Mustapha Bokpin

Personal information
- Full name: Mustapha Alufar Bokpin
- Born: 17 February 2004 (age 22)

Sport
- Sport: Athletics
- Event: Sprint

Achievements and titles
- Personal bests: 60m: 6.59 (2026) 100m: 9.94 (2026) 200m: 20.04 (2026)

= Mustapha Bokpin =

Ghanaian sprinter (born 2004)

Mustapha Alufar Bokpin (born 17 February 2004) is a Ghanaian sprinter, based in the United States.

==Biography==
Bopkin ran a personal best for the 100 metres of 10.13 seconds at the Tennessee Invite on 5 April 2025. He competed at the 2025 World Athletics Relays in China in the Men's 4 × 100 metres relay in May 2025. On the second day of the competition he helped Ghana secure a qualifying place for the upcoming World Championships. Later that month, he ran 10.13 seconds again to place second to Barnabas Aggerh at the NAIA National Championships. Bokpin lowered his personal best for the 100 m to 10.09s (+1.4) in Powder Springs, Georgia on July 19, 2025, and the following month trained with the Ghanaian sprint relay team in Texas ahead of the 2025 World Championships.
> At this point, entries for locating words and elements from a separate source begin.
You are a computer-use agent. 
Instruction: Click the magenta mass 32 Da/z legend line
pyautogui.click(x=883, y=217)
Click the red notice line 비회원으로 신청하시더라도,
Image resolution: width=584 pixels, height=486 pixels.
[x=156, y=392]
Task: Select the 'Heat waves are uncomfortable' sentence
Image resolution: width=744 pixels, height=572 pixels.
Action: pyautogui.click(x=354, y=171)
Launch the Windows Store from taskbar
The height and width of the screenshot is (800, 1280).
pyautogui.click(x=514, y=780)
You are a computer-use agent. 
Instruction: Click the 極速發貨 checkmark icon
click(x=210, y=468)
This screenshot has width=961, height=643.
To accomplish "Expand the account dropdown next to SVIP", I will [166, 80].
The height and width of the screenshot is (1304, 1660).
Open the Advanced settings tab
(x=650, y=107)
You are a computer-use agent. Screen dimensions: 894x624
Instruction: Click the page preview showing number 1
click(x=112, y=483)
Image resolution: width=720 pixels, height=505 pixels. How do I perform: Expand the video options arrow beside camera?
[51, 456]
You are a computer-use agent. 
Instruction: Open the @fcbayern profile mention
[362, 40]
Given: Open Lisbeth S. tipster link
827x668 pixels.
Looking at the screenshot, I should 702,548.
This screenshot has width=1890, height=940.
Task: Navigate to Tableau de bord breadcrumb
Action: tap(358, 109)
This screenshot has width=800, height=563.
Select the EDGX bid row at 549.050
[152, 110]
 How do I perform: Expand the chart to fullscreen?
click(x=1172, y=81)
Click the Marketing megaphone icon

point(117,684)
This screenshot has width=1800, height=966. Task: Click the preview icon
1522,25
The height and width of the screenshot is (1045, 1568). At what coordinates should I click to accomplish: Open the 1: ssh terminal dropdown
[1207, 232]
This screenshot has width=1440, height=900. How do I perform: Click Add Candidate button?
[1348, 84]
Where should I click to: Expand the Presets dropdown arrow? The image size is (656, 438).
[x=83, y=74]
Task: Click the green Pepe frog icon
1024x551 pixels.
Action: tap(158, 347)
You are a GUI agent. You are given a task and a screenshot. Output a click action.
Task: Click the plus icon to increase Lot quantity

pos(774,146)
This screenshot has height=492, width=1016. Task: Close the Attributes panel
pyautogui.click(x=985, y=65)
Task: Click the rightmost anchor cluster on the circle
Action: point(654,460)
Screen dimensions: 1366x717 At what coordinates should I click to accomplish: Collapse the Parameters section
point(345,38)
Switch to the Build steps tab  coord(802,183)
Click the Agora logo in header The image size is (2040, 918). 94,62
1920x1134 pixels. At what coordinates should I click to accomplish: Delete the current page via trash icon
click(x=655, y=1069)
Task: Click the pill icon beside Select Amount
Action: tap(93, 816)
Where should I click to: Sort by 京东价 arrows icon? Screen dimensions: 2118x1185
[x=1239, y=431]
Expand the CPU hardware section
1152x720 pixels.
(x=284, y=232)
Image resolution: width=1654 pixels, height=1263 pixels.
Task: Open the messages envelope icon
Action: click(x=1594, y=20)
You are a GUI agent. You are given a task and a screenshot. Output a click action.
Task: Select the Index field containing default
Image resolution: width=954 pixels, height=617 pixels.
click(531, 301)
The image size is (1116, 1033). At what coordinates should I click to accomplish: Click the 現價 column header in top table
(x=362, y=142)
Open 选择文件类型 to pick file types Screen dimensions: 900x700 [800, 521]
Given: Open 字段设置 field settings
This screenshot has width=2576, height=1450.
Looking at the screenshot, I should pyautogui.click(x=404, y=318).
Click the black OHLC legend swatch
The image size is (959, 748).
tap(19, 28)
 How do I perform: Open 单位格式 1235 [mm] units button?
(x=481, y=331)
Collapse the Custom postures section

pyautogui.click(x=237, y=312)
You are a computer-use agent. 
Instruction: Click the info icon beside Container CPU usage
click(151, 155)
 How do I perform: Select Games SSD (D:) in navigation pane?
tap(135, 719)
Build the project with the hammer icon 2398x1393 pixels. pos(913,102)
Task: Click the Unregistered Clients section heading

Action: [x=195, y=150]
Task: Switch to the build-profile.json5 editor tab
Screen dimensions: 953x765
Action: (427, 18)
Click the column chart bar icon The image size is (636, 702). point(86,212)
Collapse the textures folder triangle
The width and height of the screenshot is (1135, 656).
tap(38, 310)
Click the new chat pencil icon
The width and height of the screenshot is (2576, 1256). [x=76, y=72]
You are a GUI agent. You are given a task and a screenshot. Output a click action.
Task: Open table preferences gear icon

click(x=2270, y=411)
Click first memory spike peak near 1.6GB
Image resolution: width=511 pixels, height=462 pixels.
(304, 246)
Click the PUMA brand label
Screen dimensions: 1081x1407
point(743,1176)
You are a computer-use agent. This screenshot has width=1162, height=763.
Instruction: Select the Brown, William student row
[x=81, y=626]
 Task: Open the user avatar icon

In May 2026, he won the Conference USA in the 100 metres while competing for Middle Tennessee State University, where he recorded a personal best of 9.94 seconds (+0.7). He had another win in the 200 metres, setting another personal best time of 20.26 seconds (+1.6), with both times setting new meeting records. As a result, Bokpin was named The Conference USA men’s Track Performer of the Year. Competing at the NCAA East Regional in Lexington, Kentucky on 29 May, he was runner-up to Kanyinsola Ajayi in 9.97 seconds for the 100 metres. Competing at the 2026 NCAA Outdoor Championships, he placed fourth in the 200 metres final in a personal best 20.04 seconds. He also placed sixth in the 100 metres final, running 9.99 seconds. In July, he was a semi-finalist in the 200 metres at the 2026 Commonwealth Games in Glasgow, Scotland. He also ran in the men's 4 × 100 m relay.